Work task: Instruction for the entries that follow: retype exactly the lines from the line with "Privacy Policy (1088, 2227)" to the line with "Projects (221, 2407)", both included, and omit all others.

[Data extracted from a collection]
·····
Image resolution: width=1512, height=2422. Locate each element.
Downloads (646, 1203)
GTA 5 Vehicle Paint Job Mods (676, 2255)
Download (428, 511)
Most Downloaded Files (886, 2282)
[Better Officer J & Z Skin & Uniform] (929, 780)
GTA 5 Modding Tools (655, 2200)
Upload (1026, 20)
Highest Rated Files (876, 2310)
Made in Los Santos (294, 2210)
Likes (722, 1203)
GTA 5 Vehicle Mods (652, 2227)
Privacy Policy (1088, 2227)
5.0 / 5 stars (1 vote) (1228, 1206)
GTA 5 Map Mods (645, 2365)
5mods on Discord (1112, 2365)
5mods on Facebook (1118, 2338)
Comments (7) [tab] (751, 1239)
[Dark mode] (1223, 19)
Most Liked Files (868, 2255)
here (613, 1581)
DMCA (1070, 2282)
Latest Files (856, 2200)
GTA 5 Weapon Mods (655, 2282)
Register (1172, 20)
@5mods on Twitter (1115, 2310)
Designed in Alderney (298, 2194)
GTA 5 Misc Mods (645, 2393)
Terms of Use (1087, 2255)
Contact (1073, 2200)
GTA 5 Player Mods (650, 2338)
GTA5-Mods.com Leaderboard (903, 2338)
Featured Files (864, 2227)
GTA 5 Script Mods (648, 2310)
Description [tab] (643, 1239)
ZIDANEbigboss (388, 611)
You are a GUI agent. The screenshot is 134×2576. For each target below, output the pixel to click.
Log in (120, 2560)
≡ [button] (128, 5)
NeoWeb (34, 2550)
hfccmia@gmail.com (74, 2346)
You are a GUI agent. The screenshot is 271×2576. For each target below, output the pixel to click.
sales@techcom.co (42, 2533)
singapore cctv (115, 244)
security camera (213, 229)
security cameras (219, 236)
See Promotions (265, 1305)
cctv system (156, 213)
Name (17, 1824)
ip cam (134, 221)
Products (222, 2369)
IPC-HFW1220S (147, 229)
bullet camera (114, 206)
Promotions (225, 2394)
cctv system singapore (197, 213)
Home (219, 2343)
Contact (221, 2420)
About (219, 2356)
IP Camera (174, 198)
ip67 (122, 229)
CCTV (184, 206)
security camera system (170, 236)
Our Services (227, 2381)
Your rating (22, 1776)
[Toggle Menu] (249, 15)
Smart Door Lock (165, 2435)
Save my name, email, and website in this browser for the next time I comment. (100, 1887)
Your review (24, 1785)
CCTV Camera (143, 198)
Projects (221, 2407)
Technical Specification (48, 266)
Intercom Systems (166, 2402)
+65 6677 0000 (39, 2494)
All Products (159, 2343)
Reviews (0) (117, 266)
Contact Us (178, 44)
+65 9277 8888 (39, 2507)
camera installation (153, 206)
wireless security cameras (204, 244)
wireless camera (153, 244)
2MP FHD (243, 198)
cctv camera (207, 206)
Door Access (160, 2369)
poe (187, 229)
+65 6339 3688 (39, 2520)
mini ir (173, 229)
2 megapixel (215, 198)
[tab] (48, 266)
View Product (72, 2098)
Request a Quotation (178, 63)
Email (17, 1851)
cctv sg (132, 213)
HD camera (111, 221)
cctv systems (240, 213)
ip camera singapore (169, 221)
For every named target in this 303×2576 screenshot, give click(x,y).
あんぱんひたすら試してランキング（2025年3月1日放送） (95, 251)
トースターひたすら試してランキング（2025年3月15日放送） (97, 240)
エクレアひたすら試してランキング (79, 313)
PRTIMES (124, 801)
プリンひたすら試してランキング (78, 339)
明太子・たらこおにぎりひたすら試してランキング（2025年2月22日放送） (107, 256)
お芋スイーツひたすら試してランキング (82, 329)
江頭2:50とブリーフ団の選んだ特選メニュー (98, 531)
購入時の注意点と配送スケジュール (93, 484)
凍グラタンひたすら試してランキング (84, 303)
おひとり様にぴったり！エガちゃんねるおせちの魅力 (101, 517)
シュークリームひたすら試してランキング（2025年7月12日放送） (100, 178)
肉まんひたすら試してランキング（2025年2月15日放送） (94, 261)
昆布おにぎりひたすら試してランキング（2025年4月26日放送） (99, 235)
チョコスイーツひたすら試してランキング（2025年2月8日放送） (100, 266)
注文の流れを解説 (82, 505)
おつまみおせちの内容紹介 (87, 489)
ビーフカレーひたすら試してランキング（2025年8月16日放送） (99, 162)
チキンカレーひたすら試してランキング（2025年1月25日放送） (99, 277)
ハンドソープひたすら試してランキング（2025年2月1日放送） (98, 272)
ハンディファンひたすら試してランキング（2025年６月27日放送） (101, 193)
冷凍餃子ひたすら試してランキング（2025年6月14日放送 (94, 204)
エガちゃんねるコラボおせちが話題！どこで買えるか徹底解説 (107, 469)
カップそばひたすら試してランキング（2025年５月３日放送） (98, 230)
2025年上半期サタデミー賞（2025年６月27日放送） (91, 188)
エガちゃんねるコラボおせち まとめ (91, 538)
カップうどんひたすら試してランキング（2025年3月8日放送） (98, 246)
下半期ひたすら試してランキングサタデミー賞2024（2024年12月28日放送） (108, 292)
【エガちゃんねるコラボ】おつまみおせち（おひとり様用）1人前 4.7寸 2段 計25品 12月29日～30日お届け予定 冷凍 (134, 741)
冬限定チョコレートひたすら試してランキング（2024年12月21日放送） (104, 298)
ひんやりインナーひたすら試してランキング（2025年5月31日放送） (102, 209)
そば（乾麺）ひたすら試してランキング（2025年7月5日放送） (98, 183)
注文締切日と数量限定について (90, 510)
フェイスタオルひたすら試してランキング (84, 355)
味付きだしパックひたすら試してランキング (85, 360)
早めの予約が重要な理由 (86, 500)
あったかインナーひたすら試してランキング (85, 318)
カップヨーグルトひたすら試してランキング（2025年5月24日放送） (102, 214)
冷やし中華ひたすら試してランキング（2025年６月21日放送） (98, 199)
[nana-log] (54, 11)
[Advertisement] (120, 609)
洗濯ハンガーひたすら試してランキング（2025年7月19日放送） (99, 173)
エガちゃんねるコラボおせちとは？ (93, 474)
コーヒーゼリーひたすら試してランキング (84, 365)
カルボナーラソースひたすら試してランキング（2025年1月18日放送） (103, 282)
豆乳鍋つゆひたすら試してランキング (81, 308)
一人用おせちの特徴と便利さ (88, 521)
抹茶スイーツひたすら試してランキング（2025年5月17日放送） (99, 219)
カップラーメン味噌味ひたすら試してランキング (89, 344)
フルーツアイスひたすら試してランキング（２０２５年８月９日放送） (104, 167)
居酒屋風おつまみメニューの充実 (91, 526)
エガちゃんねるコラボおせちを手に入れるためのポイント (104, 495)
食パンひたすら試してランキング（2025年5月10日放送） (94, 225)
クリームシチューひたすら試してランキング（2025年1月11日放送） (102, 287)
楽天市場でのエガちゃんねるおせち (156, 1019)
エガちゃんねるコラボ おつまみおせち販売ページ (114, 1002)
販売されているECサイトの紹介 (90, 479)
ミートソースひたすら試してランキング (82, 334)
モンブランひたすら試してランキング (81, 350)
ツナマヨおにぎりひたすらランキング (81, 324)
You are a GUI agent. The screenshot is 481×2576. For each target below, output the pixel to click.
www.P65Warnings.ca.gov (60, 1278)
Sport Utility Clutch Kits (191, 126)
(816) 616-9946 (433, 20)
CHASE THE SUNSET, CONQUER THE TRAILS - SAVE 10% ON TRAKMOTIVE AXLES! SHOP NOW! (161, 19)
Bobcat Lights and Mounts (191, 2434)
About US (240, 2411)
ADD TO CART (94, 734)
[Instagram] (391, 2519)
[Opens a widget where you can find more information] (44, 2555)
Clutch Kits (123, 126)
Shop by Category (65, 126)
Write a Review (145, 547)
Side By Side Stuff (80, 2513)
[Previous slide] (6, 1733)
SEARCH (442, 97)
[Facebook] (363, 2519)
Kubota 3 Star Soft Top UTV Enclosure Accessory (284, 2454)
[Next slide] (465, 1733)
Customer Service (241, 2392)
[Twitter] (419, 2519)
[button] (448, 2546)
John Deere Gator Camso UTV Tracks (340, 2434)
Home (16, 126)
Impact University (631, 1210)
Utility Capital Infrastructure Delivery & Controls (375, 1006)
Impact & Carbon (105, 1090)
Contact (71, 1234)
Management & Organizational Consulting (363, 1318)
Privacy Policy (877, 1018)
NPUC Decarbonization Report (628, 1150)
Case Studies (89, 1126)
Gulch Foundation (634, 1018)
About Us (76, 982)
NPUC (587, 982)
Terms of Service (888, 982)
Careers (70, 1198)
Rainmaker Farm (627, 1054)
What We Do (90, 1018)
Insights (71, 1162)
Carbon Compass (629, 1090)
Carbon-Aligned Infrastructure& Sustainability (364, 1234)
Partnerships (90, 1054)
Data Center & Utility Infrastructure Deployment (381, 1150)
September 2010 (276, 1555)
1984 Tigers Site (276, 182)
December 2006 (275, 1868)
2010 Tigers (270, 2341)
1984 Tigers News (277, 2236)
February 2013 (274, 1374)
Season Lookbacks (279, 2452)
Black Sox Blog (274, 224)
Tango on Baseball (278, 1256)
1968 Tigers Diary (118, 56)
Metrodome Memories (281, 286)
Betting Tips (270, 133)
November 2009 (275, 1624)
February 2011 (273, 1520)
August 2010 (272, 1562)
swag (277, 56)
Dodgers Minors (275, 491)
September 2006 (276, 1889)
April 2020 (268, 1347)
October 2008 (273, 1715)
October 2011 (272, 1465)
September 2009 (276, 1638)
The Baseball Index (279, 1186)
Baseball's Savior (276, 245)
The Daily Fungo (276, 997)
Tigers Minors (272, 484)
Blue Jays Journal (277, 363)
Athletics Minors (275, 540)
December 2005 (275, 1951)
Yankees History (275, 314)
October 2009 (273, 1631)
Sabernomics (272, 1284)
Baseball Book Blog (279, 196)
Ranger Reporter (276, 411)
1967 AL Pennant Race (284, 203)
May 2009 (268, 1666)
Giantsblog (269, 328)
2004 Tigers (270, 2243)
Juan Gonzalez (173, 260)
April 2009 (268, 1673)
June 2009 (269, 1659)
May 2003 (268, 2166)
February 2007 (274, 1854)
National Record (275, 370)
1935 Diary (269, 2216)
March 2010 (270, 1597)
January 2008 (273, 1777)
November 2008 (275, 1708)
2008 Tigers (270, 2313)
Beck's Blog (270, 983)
·····
Answer to this task:
Privacy Policy (1088, 2227)
5.0 / 5 stars (1 vote) (1228, 1206)
GTA 5 Map Mods (645, 2365)
5mods on Discord (1112, 2365)
5mods on Facebook (1118, 2338)
Comments (7) [tab] (751, 1239)
[Dark mode] (1223, 19)
Most Liked Files (868, 2255)
here (613, 1581)
DMCA (1070, 2282)
Latest Files (856, 2200)
GTA 5 Weapon Mods (655, 2282)
Register (1172, 20)
@5mods on Twitter (1115, 2310)
Designed in Alderney (298, 2194)
GTA 5 Misc Mods (645, 2393)
Terms of Use (1087, 2255)
Contact (1073, 2200)
GTA 5 Player Mods (650, 2338)
GTA5-Mods.com Leaderboard (903, 2338)
Featured Files (864, 2227)
GTA 5 Script Mods (648, 2310)
Description [tab] (643, 1239)
ZIDANEbigboss (388, 611)
You are a GUI agent. The screenshot is 134×2576. For each target below, output the pixel to click.
Log in (120, 2560)
≡ [button] (128, 5)
NeoWeb (34, 2550)
hfccmia@gmail.com (74, 2346)
You are a GUI agent. The screenshot is 271×2576. For each target below, output the pixel to click.
sales@techcom.co (42, 2533)
singapore cctv (115, 244)
security camera (213, 229)
security cameras (219, 236)
See Promotions (265, 1305)
cctv system (156, 213)
Name (17, 1824)
ip cam (134, 221)
Products (222, 2369)
IPC-HFW1220S (147, 229)
bullet camera (114, 206)
Promotions (225, 2394)
cctv system singapore (197, 213)
Home (219, 2343)
Contact (221, 2420)
About (219, 2356)
IP Camera (174, 198)
ip67 (122, 229)
CCTV (184, 206)
security camera system (170, 236)
Our Services (227, 2381)
Your rating (22, 1776)
[Toggle Menu] (249, 15)
Smart Door Lock (165, 2435)
Save my name, email, and website in this browser for the next time I comment. (100, 1887)
Your review (24, 1785)
CCTV Camera (143, 198)
Projects (221, 2407)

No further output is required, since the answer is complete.